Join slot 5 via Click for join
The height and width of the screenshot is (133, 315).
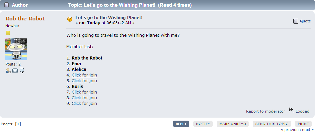pyautogui.click(x=84, y=81)
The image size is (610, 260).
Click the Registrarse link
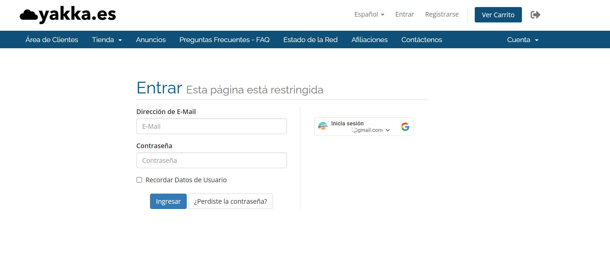coord(442,14)
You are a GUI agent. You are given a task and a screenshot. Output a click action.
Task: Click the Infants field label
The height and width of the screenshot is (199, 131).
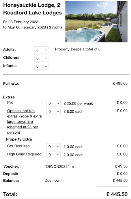[x=10, y=66]
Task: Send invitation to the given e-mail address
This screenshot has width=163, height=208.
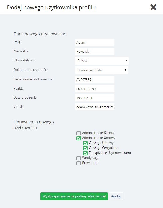Action: point(74,196)
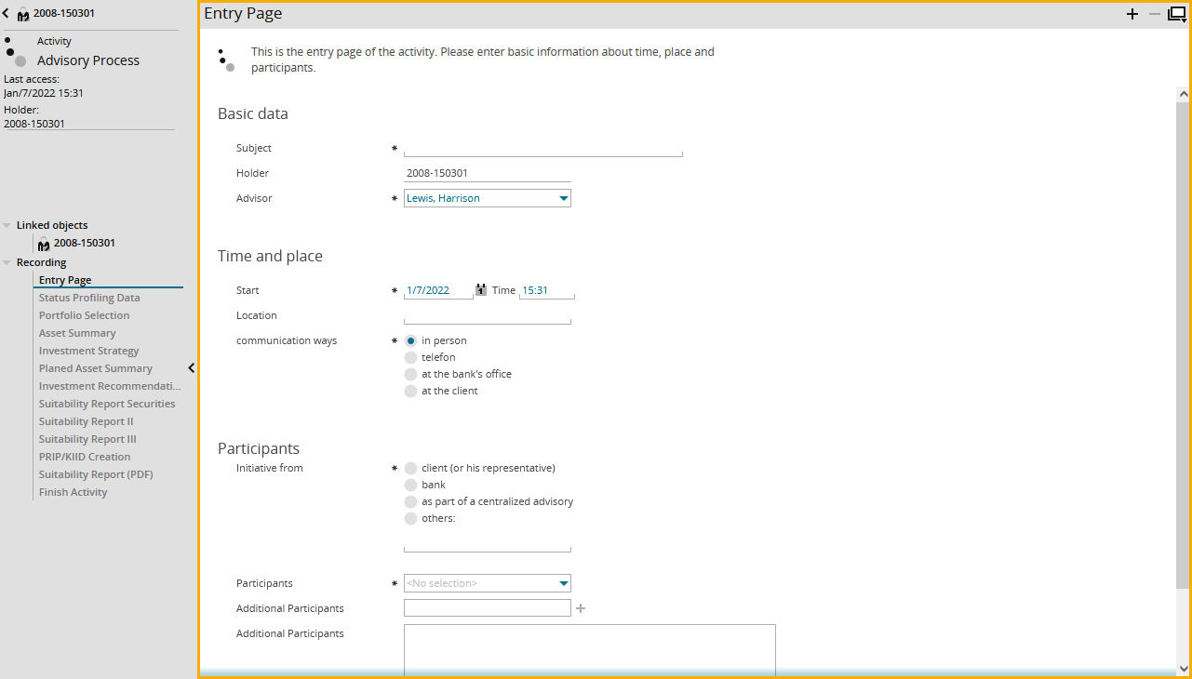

> _Action item_
Pull out all lines containing the word "given" from the entries above.

> _Solution for this task_
You are a GUI agent. You are given a task and a screenshot. Output a click action.
Task: Send invitation to the given e-mail address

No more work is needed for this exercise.